知らないこと、知っていること
10,000円札1枚と1円硬貨10000枚。
どちらも貨幣価値としては10,000円です。
「通貨の単位及び貨幣の発行等に関する法律施行令」にて1度に使える1円玉は20円までで、それ以上は断っても良いと定められていますので、さすがに店で1円玉を10,000枚を使う買い物をすることは難しいですが、理論上は同額の買い物ができます。
10,000円札は10,000円の価値、1円玉は1円の価値という共通認識が一般社会で出来上がっているからです。
ちなみに、1円玉の製造原価は約1.8円、10,000円札は約25.5円です。
1円玉が10,000枚で18,000円、10,000円を1枚で25.5円となり、圧倒的に1円玉の製造コストのほうが高くなっています。
1円玉は製造すればするほど、赤字になるなんてビックリです。
もしも、1円硬貨と10,000円紙幣の共通認識がないのであれば、両者の価値は逆転することになります。
さらに、それぞれの原料のアルミニウムと紙の希少価値によってもその価値は変動することになるでしょう。
この地球上には様々な国や民族が暮らしており、それぞれの価値観の元に社会が形成されています。
ある地域では無価値のものが、別の地域では高値で取引されているという事象は多数存在します。
インターネットの普及により、そうした情報は一瞬で世界を巡ります。
ある地域で高い価値を持つものを、別の地域でタダ同然で手に入れて商売することも可能です。
実際、良質の情報を如何に獲得するかは情報先進国のビジネスでは必須のスキルとなっています。
こうした情報社会の高度な発展は、大きな情報格差を産んでしまいます。
情報網からもれてしまっている開発途上の地域では情報は入って来ませんので、情報を持つ者から一方的に搾取されてしまうという現実があります。
情報格差を利用して搾取するのではなく、正当な対価を支払おうというフェアトレードの意識は少しづつではありますが広がりつつあります。

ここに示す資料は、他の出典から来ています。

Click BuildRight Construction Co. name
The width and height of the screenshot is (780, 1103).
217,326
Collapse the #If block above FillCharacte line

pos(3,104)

たとえば、モザンビークではモリンガが有用な植物であるという情報を共有して農村を豊かにしていこうという活動が行われています。
https://readyfor.jp/projects/yanbemoringa
モリンガは、人体に必要な栄養素が90種類以上も含まれている「奇跡の木」とも呼ばれる植物です。
モザンビークでは、そのモリンガがいたるところで収穫できます。
世界中でサプリや健康食品として流通しているのですが、現地の人はそのことを知りません。
モリンガの価値を認識することで、栄養のある食品として利用できるだけでなく、新たな産業、収入源にもなることが期待されます。